An initiative to solve a several thousand-year-old medical mystery—what causes sudden or unexplained infant deaths (SUID)—has led to new insights that recently were presented at the 6th annual SIDS Summit.
The initiative brings together the world’s leading researchers on sudden infant death syndrome (SIDS) and infant deaths with private-sector data scientists, who together mix data science, AI, and medical research techniques. Their goal is to share insights, inspire new hypotheses, and find the elusive causes of SUID, which includes SIDS. SIDS is the leading cause of death of infants 1 month to 1-year-old in the US and other developed countries.
John Kahan, the former Microsoft vice president and chief data analytics officer who co-founded The Aaron Matthew SIDS Research Foundation; Jan-Marino Ramirez, PhD, director of the Center for Integrative Brain Research at Seattle Children’s; and Juan Lavista, chief scientist and lab director at Microsoft’s AI for Good Research Lab, hosted the 6th annual SIDS Summit this spring. Attendees came from Amsterdam, Australia, Italy, Sri Lanka, Switzerland, New Zealand, Norway, the UK, and throughout the US. They presented findings across five pillars: epidemiology, pathology, physiology, genetics, and education.
Among the unique aspects of the summit were presentations given by data scientists from Microsoft on machine learning-aided studies of genetic samples from infants, alongside talks from research physicians from some of the best universities in the world.

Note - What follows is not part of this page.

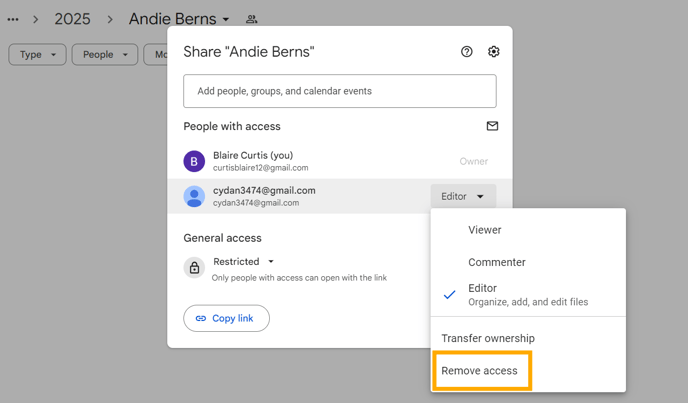Click the Add people, groups, calendar events field

[340, 91]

The Aaron Matthew SIDS Research Foundation funds the first-ever SIDS genomic database, maintained at Seattle Children’s Hospital, which was also discussed at the summit. With the help of data scientists at Microsoft, who leverage AI and machine learning for the effort, the research hospital has completed data analysis on 145 samples of children lost to sudden or unexplained deaths. A study of 200 more samples is ongoing. Samples may be studied by medical researchers anywhere in the world.
“The machine learning capabilities used by some of the most successful companies in the world now allow researchers to analyze health data across disciplines, and what we’ve been able to learn about the potential causes of infant deaths is nothing short of incredible,” says Ramirez in a release. “It has led to several breakthrough discoveries and spurred new theories, not just on the causes of SIDS, but on the potential to screen infants for other fatal diseases that pose threats later in life.”

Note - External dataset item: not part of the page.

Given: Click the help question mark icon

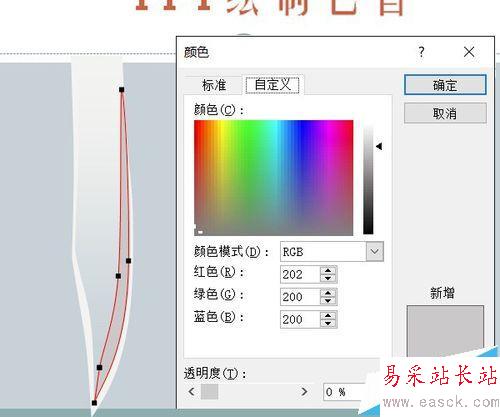Looking at the screenshot, I should point(421,52).
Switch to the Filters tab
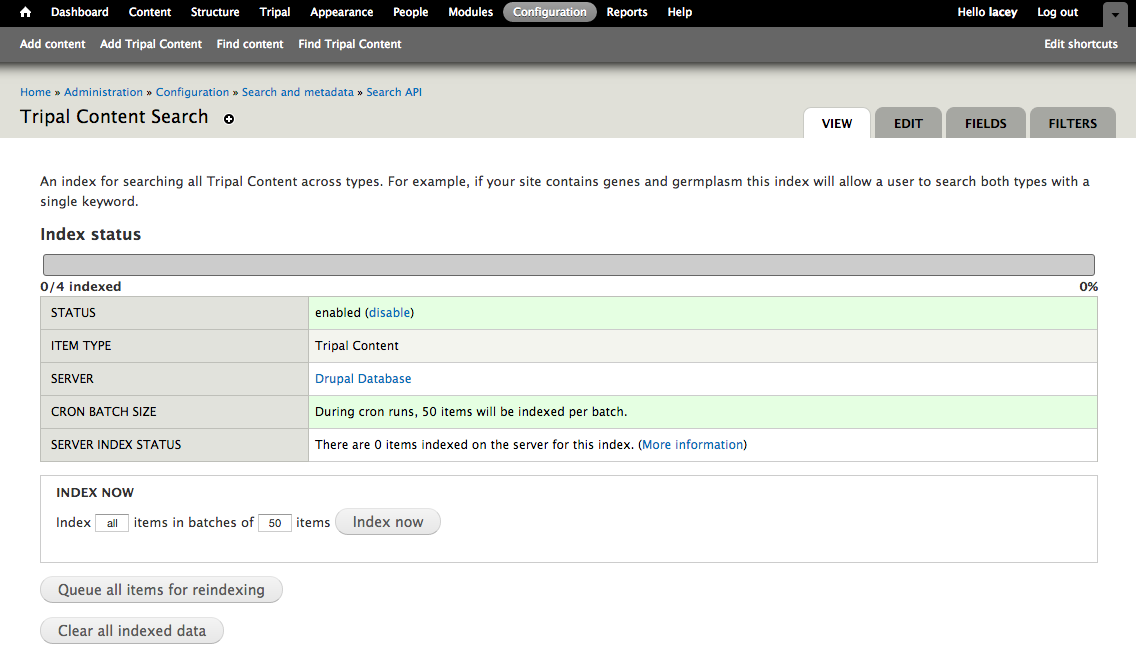This screenshot has height=657, width=1136. [1072, 123]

Among the breakthroughs from the research collaboration:
- Researchers now estimate that 22% of SUIDs in the US can be directly attributed to maternal smoking during pregnancy and that SIDS rates can be reduced through education programs about the risks of smoking during pregnancy.
- SUID is not a single risk factor. Infants who succumb within a few days of birth have a different genetic profile and different risk factors than those who pass away later. This finding opens doors to potential treatment and diagnostic options in the future, depending on specific genetic and environmental risk factors.
Among the new theories shared at the SIDS summit, Ramirez proposed that, based on his team’s findings, in which signs of cardiac problems were found in the cohort of infants who passed away from SIDS, early genetic testing might not only reduce SIDS but also the risk of sudden cardiac deaths later in life. Such deaths claim between 180,000 to 300,000 lives annually in the US.
Ramirez and his team continue to collaborate with data scientists from Microsoft, headquartered in the region. They also work with Seattle’s Allen Institute for Brain Science, a leader in single-cell identification. The Ramirez lab is particularly interested in identifying the neurons implicated in arousal that might be affected in SIDS.
They work with the pathology department at the University of Washington, which has a unique infrastructure and expertise in postmortem characterization, which will allow the Ramirez lab to obtain brain samples more effectively from children who died of SIDS to further characterize the pathological changes associated with it. And they interact with the genome center at the University of Washington to implement advanced genetic and single-cell characterization.
“None of us had any idea about where this would take us,” Kahan says in a release. “The power of diverse resources across data science and AI, epidemiology, physiology, pathology, and genetics is opening new avenues of research. We are confident that this work will continue to translate into prevention, better diagnostics, and potential therapies to prevent infants from succumbing to SIDS.”